Jakarta, AQLNews.id- Presiden Joko Widodo (Jokowi) menepis anggapan bahwa dia disebut memberi arahan agar Pemilihan Umum (Pemilu 2024) diterapkan dengan sistem proporsional tertutup. Dirinya menyinggung bahwa dia bukanlah seorang ketua umum partai politik. Hal tersebut disampaikan Jokowi usai menghadiri acara Hari Lahir (Harlah) ke-50 Partai Persatuan Pembangunan (PPP) di ICE BSD, Kabupaten Tangerang, Jumat (17/2/2023). “Ndak, ndak, ndak, ndak, ndak. Saya bukan ketua partai,” ujar Jokowi saat ditemui dilokasi.
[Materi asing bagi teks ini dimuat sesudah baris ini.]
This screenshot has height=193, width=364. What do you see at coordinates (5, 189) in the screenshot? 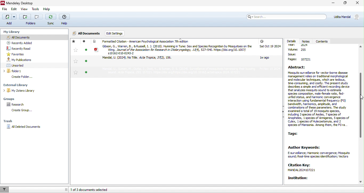
I see `filter` at bounding box center [5, 189].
Jokowi menjelaskan, baik sistem proporsional tertutup maupun terbuka, sama-sama memiliki kelemahan dan kelebihannya masing-masing. Dia membebaskan masing-masing partai politik untuk memilih pilihan mereka. “Pemerintah, perlu saya sampaikan, kalau dilihat terbuka itu ada kelebihan ada kelemahannya. Tertutup ada kelebihan ada kelemahannya. Silakan pilih. Itu urusan partai,” imbuhnya. Adapun wacana sistem pemilu proporsional terbuka menjadi tertutup terus dibicarakan hingga kini.
Sebanyak delapan partai politik (parpol) secara terbuka mengumumkan penolakan wacana tersebut diterapkan pada Pemilu 2024. Kedelapan parpol itu meliputi, Partai Golkar, Gerindra, Nasdem, Partai Kebangkitan Bangsa (PKB), Demokrat, Partai Keadilan Sejahtera (PKS), Partai Amanat Nasional (PAN) dan Partai Persatuan Pembangunan (PPP). Hanya satu partai yang sejauh ini mendukung sistem pemilu diubah menjadi proporsional tertutup, yaitu PDI-P.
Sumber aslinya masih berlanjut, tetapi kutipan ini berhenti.